Exercise brief: Determine how many lines in the material below contain the string "network", then state only that count.

Segment Start: Data extract

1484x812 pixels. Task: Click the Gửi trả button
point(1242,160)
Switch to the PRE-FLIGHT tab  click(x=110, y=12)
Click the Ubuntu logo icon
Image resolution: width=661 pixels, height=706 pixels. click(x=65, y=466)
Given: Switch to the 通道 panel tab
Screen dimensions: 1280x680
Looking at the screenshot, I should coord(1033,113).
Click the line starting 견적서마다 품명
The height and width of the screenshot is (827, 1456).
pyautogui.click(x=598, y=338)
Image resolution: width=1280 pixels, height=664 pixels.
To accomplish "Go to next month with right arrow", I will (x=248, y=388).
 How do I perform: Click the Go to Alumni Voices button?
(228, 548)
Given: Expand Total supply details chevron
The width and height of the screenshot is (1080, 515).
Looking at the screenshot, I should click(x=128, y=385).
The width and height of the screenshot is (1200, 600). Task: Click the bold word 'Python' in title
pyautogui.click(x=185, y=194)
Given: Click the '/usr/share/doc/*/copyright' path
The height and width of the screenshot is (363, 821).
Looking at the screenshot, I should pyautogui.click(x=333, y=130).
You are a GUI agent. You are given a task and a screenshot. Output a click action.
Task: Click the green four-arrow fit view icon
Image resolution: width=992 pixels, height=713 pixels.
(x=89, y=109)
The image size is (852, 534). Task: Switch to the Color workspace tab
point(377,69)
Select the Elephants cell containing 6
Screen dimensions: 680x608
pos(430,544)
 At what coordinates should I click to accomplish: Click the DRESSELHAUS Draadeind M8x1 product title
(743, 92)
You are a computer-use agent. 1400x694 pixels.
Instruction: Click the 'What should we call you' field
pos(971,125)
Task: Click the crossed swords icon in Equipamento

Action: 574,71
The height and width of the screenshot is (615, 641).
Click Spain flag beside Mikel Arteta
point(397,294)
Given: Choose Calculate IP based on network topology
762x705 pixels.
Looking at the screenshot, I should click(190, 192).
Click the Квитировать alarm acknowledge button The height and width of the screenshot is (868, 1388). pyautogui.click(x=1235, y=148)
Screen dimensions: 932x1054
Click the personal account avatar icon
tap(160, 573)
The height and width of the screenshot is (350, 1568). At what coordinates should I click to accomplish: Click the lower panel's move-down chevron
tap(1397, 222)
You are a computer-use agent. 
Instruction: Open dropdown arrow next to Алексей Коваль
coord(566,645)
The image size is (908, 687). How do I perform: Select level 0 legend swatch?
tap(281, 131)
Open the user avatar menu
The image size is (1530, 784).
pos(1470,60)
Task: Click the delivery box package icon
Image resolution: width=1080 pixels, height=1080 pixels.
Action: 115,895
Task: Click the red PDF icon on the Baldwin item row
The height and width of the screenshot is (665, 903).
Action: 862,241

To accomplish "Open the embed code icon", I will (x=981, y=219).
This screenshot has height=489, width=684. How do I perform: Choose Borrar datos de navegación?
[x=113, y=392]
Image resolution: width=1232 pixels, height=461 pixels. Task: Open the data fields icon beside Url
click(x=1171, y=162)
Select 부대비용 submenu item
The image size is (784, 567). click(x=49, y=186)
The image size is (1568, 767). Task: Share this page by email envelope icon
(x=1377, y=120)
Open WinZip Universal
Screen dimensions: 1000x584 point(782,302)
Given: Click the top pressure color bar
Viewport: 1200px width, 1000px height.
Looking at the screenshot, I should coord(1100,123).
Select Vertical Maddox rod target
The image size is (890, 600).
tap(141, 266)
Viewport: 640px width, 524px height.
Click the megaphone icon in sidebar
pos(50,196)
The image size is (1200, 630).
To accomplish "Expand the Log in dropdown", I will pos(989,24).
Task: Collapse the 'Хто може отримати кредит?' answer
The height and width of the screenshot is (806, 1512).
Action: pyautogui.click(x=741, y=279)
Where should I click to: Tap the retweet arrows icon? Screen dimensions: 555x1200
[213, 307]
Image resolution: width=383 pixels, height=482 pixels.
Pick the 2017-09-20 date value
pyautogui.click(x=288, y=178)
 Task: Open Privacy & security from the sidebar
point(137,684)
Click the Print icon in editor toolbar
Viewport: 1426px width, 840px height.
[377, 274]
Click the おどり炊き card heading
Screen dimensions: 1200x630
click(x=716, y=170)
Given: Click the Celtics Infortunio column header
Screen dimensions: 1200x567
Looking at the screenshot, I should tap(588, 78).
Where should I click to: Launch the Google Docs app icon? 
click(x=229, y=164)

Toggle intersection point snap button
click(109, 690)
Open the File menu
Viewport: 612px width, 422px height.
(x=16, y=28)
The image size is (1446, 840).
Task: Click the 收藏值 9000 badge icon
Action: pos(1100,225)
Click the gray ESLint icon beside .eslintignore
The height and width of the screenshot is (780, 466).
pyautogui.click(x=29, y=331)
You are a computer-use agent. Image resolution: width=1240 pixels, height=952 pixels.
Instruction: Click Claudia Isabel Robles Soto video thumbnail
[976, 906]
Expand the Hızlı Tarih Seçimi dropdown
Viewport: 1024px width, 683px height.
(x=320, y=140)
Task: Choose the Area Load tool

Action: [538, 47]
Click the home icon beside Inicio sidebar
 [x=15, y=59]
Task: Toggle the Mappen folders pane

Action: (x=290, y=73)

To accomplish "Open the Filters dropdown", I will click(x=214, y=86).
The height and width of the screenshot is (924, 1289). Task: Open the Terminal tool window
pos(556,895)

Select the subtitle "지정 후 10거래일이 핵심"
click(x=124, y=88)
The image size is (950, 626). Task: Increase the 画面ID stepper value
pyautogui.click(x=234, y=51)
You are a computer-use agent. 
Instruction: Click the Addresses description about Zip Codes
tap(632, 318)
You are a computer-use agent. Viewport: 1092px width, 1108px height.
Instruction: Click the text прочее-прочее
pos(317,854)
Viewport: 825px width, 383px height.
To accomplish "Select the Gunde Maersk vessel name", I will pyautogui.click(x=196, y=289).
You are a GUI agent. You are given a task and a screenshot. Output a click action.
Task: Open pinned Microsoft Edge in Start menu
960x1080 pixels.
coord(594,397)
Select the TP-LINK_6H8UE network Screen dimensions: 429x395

Segment End: Data extract

Your solution: 2